DRIVEN by a desire to help Australians in need, these Brisbane-based companies have thrown out the old rule book in pursuit of a new type of business model that will help fund good causes.
IT takes a lot to melt the heart of a hard-bitten corporate lawyer.
But for Glenn Vassallo that moment came back in 2008 when he watched his psychologist wife Eliza counsel a group of fatherless children in Brisbane.

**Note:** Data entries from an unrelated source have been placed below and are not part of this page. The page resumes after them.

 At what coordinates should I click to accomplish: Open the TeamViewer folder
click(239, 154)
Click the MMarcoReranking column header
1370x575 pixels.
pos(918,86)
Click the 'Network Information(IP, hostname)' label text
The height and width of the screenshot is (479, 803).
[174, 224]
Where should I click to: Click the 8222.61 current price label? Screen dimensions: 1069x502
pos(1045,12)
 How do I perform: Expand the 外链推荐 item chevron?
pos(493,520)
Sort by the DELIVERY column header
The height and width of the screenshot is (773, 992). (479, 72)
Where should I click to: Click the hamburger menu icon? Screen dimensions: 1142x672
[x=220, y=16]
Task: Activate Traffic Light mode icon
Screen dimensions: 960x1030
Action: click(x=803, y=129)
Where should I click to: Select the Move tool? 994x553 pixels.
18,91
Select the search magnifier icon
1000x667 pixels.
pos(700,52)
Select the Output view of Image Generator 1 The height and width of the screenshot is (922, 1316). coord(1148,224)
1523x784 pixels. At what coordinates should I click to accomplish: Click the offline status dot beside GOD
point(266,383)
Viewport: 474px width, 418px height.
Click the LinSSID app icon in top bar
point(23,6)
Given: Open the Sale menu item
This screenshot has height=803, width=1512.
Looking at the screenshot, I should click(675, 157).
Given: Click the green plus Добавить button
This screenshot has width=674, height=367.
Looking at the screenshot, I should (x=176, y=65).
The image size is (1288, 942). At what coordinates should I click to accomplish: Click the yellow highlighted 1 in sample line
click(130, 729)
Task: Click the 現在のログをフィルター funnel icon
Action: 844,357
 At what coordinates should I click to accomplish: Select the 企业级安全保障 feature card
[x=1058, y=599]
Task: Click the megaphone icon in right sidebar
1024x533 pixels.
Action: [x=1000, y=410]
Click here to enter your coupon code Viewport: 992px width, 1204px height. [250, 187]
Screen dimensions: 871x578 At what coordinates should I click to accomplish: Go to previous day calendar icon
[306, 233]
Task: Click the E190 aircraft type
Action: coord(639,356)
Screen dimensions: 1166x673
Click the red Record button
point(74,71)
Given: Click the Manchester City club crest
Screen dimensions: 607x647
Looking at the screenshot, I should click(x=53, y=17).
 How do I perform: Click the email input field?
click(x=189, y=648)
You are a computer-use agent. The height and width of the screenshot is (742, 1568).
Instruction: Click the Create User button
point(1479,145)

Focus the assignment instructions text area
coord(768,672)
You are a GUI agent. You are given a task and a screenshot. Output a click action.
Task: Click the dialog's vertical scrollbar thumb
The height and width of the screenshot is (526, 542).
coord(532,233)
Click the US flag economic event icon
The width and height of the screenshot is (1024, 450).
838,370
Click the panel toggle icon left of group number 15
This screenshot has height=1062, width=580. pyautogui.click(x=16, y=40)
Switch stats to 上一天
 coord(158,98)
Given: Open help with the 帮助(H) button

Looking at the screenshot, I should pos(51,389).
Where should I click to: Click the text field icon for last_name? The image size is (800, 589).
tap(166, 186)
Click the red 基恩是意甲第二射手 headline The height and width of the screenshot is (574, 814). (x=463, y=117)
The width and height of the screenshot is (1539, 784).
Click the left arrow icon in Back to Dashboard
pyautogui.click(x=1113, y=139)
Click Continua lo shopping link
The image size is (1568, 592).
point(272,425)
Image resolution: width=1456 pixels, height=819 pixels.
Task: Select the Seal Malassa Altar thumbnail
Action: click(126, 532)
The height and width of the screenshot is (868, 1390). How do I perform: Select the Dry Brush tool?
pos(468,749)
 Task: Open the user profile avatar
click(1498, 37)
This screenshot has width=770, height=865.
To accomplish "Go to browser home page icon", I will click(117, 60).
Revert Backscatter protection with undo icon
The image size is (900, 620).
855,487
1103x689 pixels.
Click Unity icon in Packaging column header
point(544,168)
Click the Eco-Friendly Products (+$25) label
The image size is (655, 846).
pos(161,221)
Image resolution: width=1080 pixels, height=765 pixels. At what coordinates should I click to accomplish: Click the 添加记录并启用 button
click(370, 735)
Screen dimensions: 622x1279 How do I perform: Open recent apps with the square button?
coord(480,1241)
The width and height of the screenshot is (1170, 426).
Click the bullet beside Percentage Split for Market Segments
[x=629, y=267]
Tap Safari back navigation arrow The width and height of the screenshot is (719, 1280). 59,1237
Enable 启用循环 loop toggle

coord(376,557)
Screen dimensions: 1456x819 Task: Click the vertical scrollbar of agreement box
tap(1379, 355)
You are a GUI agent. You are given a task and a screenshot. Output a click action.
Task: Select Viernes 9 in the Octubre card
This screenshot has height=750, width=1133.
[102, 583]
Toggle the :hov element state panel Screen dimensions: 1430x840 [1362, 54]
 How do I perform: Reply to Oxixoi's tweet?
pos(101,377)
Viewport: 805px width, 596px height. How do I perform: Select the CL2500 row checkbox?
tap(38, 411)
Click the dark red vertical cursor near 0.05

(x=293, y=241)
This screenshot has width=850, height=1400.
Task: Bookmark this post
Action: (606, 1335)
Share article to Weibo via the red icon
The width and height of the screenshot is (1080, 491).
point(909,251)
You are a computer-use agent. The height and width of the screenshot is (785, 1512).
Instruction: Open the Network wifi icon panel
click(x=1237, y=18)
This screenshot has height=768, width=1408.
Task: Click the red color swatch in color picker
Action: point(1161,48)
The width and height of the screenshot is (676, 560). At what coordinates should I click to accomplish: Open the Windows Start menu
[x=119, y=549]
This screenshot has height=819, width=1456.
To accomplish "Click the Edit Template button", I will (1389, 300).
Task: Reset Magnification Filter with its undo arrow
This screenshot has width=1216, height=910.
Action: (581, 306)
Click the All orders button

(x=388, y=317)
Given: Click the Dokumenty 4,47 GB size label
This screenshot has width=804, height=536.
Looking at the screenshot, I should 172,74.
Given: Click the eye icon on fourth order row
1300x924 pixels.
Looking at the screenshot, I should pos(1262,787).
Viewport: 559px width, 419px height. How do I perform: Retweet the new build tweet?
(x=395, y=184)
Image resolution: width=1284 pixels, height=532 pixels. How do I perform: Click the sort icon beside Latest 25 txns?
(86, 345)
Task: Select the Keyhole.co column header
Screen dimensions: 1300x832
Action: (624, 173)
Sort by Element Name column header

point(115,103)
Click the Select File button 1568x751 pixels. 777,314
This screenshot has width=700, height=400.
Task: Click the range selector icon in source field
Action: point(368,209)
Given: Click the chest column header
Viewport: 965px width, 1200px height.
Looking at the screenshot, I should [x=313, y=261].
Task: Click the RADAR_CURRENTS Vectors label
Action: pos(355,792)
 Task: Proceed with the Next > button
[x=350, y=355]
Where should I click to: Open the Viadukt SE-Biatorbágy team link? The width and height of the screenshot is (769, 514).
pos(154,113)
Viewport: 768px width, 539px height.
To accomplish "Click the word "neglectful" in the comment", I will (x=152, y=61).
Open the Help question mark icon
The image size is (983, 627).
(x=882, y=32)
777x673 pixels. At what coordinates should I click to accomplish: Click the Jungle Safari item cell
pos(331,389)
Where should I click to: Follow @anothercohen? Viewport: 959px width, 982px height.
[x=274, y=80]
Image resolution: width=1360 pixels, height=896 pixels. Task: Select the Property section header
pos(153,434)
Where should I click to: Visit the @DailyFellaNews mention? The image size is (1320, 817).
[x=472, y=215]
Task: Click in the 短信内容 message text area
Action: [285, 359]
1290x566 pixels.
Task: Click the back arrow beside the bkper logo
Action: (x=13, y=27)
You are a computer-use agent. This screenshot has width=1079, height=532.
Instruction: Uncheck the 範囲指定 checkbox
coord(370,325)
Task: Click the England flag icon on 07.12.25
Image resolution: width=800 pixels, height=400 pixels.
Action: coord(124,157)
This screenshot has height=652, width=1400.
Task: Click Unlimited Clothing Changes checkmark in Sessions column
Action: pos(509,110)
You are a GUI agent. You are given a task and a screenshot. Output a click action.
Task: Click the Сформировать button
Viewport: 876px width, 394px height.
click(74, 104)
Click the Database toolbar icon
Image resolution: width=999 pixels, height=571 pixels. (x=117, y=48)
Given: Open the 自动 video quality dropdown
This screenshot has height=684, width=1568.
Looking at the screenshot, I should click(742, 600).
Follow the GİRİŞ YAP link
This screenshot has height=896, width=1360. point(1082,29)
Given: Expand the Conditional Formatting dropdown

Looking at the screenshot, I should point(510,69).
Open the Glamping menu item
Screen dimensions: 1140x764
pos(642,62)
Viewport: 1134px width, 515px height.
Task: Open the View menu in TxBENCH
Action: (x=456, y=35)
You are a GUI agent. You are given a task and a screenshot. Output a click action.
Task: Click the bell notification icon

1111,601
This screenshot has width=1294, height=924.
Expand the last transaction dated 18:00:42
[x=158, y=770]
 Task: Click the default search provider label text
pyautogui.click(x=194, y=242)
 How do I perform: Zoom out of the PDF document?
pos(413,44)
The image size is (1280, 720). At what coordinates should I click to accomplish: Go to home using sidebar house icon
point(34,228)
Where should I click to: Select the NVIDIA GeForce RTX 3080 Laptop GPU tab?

“It was Father’s Day and these were kids who had lost their father through illness or other circumstances,” Vassallo recalls. “They didn’t have any sort of father figure in their lives. It was like a lightning bolt for me and I determined I had to help those children.”
However, when Vassallo took a proposal to his then law firm to establish a charitable foundation to fund a counselling service it was rejected out of hand.
GRT was formed in 2011 and is Australia’s only law firm established solely to run a charitable foundation.
The GRT Foundation now operates two charities, Child’s Play and Giveability. Child’s Play is a child psychology practice employing nine qualified therapists headed by Eliza Vassallo.
It provides counselling services to children and young people afflicted by anxiety, depression, trauma, substance abuse, family violence, grief and loss. “Some of these kids have been exposed to death and murder,” Vassallo says.
Through the foundation, Child’s Play has been able to develop a clinic at Morningside that helps approximately 90 children each week. Meanwhile, Vassallo’s partner Scott Standen and wife Jane established Giveability, which assists special needs children and their families with access to equipment, therapy and health services. It provides short term, free-of-charge loans of things such as wheelchairs, standing frames and walkers.
To help support all this good work, GRT specialises in corporate law advice covering takeovers, initial public offerings and litigation. The firm has a growing track record advising Australian and international listed and unlisted companies across a range of industries including resources and technology.
The firm employs about 20 lawyers, many of whom are involved in helping run the foundation. “Lawyers have a bad reputation and have been described as a leech on society,” Mr Vassallo said. “We have come up with a law firm that has a unique model that works. Child’s Play is sustainable and we don’t need any more funding.
“The administrative team at (our office in) Queen Street answer all the phones for Child’s Play so that the actual clinic is very peaceful and calm for the families. The staff also do Christmas collections so that the kids can be given gifts.”